*Set exercise:* Can you rewrite the records from the line with "Screen dimensions: 1600x1078" up to and including the line with "point(10,215)", putting "undo arrow icon" in place of "redo arrow icon" and leaving everything else unchanged?

╔══

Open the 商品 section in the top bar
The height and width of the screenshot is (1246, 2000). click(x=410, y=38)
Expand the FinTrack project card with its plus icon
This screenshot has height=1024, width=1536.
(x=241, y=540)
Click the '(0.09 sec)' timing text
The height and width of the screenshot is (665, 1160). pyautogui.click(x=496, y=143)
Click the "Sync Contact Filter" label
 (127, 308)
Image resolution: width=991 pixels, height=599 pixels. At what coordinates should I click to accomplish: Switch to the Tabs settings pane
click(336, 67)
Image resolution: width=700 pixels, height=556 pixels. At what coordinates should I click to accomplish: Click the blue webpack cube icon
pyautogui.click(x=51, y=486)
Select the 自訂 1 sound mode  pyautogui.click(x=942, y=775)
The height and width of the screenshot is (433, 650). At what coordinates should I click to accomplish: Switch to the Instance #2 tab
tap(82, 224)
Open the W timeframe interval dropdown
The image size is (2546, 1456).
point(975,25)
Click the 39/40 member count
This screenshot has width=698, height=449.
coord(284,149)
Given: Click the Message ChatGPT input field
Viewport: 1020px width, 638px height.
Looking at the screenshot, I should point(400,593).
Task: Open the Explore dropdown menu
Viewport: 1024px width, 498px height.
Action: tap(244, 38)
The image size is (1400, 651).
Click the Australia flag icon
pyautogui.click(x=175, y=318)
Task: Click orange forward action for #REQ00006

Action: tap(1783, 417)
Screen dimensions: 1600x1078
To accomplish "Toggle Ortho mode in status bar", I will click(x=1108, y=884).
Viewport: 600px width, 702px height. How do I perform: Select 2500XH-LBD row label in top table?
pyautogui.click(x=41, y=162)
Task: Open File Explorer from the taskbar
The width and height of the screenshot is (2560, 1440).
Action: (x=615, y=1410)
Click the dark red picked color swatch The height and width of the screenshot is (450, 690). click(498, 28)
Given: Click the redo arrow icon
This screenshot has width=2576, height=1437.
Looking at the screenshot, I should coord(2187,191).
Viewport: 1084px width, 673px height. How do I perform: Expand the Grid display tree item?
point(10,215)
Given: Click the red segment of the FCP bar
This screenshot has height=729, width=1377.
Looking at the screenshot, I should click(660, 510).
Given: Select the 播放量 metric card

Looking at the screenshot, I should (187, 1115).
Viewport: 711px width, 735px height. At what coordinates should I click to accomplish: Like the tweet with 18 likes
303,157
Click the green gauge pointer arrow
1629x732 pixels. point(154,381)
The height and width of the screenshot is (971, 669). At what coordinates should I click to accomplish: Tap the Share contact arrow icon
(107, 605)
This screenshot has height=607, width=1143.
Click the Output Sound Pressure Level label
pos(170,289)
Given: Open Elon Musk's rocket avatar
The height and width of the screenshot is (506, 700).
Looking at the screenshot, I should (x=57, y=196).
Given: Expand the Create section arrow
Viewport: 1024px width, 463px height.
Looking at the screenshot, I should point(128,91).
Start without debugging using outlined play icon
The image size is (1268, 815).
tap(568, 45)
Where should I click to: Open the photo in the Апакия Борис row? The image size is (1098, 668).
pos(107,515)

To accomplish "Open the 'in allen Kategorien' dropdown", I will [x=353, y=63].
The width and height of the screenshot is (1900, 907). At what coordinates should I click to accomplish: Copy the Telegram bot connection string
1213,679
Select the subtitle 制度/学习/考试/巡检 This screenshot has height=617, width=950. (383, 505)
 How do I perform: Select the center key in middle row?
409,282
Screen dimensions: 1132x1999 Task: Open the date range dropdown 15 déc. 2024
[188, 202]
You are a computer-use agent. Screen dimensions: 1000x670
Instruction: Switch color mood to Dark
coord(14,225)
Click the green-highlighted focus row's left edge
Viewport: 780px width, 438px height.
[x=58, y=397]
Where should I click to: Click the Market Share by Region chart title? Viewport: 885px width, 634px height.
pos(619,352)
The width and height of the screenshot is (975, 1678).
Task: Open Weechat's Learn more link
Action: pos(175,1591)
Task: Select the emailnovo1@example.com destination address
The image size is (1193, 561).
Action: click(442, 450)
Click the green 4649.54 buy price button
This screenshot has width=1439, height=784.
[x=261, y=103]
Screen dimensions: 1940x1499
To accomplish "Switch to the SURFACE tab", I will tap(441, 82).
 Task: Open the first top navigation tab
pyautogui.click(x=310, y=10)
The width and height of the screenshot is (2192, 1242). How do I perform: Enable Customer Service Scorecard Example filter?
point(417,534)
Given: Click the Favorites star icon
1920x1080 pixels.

╚══

*Written answer:*
Screen dimensions: 1600x1078
To accomplish "Toggle Ortho mode in status bar", I will click(x=1108, y=884).
Viewport: 600px width, 702px height. How do I perform: Select 2500XH-LBD row label in top table?
pyautogui.click(x=41, y=162)
Task: Open File Explorer from the taskbar
The width and height of the screenshot is (2560, 1440).
Action: (x=615, y=1410)
Click the dark red picked color swatch The height and width of the screenshot is (450, 690). click(498, 28)
Given: Click the undo arrow icon
This screenshot has width=2576, height=1437.
Looking at the screenshot, I should coord(2187,191).
Viewport: 1084px width, 673px height. How do I perform: Expand the Grid display tree item?
point(10,215)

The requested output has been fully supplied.